Does New Contract Make Petrofac Limited A Buy To Beat Cheap Oil?

It’s not just the oil producers and explorers who suffer when the price of the black stuff plummets. No, with oil below $50 a barrel many are cutting back their exploration and development plans, and that means less work for support companies like Petrofac (LSE: PFC).
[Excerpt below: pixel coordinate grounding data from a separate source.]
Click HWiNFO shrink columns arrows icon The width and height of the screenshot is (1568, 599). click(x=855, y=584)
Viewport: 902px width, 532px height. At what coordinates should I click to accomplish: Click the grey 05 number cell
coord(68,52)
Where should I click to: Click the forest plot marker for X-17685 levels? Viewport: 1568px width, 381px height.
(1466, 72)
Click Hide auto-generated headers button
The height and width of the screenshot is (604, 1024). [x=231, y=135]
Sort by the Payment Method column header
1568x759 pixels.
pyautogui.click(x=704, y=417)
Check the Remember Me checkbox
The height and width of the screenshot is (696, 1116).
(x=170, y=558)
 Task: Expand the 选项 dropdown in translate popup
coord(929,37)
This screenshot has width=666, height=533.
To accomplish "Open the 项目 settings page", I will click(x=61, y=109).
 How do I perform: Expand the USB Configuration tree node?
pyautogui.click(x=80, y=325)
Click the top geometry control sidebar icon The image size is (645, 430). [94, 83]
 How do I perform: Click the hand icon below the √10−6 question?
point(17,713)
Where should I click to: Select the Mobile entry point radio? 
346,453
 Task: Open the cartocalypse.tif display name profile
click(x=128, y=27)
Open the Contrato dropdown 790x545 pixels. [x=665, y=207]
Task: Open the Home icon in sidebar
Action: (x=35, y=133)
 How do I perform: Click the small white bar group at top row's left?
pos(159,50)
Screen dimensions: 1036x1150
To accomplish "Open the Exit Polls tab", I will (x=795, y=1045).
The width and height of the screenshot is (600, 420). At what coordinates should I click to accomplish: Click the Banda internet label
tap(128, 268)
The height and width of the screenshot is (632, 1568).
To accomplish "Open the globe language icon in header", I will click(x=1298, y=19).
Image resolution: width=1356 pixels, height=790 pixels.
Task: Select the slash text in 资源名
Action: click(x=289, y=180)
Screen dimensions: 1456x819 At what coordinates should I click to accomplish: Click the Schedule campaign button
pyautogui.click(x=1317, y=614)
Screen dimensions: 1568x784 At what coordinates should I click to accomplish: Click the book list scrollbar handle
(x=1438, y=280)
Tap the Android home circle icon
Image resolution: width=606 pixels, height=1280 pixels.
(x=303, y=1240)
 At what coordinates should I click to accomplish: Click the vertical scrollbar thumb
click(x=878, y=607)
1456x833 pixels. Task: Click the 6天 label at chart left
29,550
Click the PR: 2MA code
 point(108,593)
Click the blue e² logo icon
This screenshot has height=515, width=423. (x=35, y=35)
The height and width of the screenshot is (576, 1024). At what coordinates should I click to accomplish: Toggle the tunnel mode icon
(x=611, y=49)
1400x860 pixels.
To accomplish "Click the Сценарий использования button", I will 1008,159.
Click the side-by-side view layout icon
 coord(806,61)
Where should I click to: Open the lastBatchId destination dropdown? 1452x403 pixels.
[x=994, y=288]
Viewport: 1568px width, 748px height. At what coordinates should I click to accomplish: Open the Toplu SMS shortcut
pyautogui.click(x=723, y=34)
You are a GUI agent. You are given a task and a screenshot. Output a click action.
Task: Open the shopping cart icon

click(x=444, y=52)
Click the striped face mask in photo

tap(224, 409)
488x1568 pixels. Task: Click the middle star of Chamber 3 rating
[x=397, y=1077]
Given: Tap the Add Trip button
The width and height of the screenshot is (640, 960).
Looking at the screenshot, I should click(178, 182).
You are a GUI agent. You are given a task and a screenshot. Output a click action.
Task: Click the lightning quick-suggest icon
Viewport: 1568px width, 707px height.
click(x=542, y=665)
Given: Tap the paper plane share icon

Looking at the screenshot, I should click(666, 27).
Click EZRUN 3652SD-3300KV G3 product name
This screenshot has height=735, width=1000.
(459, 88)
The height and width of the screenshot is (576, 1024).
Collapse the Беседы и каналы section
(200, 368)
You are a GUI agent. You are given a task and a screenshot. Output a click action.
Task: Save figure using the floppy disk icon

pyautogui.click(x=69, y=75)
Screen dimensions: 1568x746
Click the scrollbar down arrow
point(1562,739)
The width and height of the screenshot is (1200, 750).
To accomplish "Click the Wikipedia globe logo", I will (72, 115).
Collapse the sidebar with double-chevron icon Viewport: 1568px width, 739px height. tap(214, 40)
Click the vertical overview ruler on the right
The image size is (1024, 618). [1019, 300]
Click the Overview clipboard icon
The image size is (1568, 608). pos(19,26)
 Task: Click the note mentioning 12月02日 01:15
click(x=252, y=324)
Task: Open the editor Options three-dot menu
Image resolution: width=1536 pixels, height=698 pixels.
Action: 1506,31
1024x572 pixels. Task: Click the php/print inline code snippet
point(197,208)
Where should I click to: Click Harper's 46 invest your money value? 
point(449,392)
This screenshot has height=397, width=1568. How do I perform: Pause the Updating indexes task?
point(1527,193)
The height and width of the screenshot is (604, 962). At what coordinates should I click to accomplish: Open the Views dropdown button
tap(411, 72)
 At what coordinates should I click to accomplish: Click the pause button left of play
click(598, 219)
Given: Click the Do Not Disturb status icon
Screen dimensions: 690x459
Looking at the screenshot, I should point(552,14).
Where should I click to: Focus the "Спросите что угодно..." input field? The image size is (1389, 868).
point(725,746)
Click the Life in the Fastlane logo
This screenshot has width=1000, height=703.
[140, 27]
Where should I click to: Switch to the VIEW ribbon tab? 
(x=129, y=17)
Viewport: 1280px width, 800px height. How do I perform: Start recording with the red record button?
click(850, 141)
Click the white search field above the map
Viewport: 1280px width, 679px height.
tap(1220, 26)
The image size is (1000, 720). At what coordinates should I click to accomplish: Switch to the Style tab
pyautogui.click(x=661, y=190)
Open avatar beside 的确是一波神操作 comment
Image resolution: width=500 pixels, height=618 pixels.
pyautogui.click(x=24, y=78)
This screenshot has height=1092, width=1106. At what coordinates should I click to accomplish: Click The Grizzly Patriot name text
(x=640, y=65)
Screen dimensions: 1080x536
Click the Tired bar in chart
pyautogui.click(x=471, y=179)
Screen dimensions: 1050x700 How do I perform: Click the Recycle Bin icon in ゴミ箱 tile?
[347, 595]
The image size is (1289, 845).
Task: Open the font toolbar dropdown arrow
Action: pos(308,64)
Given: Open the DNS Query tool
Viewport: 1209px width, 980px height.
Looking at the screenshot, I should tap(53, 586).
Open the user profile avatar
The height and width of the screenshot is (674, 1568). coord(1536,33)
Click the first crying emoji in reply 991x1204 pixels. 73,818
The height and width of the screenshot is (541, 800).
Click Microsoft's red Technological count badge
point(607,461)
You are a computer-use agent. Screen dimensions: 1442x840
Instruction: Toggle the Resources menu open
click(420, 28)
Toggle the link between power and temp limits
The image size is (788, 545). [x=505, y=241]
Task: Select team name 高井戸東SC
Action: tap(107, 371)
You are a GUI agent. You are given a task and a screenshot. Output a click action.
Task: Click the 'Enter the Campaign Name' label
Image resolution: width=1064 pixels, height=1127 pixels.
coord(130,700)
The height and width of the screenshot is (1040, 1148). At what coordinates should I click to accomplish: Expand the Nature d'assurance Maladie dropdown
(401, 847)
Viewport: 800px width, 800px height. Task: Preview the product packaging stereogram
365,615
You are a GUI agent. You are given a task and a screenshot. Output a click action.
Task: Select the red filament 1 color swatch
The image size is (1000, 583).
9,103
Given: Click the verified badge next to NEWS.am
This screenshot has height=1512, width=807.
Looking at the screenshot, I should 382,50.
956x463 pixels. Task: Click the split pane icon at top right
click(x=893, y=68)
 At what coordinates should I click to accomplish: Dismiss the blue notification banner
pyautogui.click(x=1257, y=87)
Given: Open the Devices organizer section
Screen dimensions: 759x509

But news today of a $4bn contract in Kuwait gave Petrofac’s shares a lift of more than 5% to 660p, before they dropped back a little to 654p as I write. The price is still down 50% over the past 12 months, but it has now recovered 10% from its recent 52-week low of 594p, and any upward movement will be welcomed.

Heavy oil project

Petrofac leads a consortium that will take on $4bn of work relating to the Kuwait Oil Company‘s Lower Fars heavy oil development programme in the north of the country, with the work involving both brownfield and greenfield developments and the construction of a 160 km pipeline. When finished, the project is expected to produce 60,000 barrels of oil per day.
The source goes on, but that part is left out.